_SOURCE DATA_
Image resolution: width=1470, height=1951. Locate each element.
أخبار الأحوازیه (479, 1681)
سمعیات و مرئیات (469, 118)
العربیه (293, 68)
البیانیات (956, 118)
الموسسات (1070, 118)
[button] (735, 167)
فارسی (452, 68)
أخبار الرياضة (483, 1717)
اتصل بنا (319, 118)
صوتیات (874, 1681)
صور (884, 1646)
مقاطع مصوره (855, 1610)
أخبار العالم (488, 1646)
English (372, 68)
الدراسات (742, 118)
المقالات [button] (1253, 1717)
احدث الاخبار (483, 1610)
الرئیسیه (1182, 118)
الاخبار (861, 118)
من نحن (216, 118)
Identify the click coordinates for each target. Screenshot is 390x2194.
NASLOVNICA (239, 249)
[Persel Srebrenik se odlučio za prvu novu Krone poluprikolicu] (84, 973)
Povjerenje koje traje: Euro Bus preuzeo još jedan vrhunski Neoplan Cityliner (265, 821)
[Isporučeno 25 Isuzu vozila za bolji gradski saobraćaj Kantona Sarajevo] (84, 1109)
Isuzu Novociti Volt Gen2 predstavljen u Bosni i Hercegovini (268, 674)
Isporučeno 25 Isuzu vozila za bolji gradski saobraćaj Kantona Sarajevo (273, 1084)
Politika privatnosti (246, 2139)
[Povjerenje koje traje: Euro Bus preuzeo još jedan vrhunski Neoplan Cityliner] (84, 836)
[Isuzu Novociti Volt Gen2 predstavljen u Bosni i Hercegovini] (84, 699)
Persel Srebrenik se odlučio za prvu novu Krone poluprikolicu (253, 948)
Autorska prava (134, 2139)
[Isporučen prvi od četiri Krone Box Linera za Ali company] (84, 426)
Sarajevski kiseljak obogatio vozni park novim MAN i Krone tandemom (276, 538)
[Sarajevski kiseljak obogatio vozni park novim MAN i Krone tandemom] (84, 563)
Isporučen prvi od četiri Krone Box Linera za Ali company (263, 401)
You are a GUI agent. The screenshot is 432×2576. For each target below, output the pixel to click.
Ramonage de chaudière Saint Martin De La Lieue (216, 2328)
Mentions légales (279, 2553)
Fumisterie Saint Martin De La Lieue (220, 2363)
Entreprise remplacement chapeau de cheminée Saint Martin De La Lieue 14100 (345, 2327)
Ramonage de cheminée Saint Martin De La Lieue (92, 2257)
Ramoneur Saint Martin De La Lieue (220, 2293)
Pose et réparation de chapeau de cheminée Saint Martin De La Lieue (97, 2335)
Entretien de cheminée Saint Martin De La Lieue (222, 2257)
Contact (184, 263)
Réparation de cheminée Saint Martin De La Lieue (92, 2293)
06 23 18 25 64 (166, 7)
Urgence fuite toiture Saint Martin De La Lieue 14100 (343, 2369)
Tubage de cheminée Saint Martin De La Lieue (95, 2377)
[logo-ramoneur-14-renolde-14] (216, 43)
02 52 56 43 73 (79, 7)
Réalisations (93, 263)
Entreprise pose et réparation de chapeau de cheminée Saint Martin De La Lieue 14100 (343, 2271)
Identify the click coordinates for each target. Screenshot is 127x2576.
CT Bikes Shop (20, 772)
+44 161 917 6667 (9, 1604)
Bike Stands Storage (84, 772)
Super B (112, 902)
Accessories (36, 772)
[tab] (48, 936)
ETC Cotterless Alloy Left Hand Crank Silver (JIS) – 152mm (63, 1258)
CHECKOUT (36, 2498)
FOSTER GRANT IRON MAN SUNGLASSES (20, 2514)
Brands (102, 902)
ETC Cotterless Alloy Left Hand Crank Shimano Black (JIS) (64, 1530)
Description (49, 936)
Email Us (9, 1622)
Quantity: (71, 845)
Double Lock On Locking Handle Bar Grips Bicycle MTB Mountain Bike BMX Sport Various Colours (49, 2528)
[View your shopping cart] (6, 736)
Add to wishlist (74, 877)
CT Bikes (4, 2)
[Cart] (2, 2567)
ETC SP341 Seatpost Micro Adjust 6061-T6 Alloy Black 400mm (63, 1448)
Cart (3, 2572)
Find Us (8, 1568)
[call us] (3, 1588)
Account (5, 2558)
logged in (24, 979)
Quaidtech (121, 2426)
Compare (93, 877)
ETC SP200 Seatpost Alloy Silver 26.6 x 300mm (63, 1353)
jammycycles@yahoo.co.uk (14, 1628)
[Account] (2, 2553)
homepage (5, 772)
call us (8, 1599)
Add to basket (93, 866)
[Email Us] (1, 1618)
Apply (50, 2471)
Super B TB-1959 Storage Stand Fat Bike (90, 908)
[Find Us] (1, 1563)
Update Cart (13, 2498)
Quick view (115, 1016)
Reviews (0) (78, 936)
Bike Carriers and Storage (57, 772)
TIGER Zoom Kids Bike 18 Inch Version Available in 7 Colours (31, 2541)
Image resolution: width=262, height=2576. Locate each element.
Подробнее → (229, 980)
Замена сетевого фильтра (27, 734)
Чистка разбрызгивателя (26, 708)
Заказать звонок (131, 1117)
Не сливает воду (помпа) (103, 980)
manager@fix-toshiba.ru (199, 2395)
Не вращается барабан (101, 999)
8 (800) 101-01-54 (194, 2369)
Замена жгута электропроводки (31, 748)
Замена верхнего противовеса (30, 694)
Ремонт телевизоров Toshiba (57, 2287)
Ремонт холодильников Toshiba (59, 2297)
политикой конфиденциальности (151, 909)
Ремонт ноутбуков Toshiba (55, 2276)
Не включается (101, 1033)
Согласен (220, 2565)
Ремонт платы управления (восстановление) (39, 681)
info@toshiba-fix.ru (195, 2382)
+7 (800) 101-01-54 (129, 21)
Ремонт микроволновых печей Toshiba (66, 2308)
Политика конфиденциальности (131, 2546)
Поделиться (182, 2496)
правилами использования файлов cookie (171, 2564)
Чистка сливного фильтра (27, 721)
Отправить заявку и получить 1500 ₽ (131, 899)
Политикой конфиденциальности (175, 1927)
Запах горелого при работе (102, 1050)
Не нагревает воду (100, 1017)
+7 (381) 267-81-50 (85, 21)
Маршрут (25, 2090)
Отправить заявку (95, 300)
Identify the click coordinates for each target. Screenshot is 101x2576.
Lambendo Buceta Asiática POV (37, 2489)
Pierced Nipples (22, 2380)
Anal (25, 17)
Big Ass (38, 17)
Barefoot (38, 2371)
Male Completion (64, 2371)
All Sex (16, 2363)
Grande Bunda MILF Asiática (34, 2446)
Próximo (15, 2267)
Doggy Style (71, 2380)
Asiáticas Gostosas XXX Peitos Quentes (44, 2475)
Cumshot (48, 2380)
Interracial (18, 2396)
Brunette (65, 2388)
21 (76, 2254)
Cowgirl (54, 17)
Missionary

_EXERCISE DIRECTIONS_
This exercise calls for the lines from the one holding "Anal (25, 17)" through the end of the entries, transcribed exactly and with nothing more.

_THE ANSWER_
Anal (25, 17)
Big Ass (38, 17)
Barefoot (38, 2371)
Male Completion (64, 2371)
All Sex (16, 2363)
Grande Bunda MILF Asiática (34, 2446)
Próximo (15, 2267)
Doggy Style (71, 2380)
Asiáticas Gostosas XXX Peitos Quentes (44, 2475)
Cumshot (48, 2380)
Interracial (18, 2396)
Brunette (65, 2388)
21 (76, 2254)
Cowgirl (54, 17)
Missionary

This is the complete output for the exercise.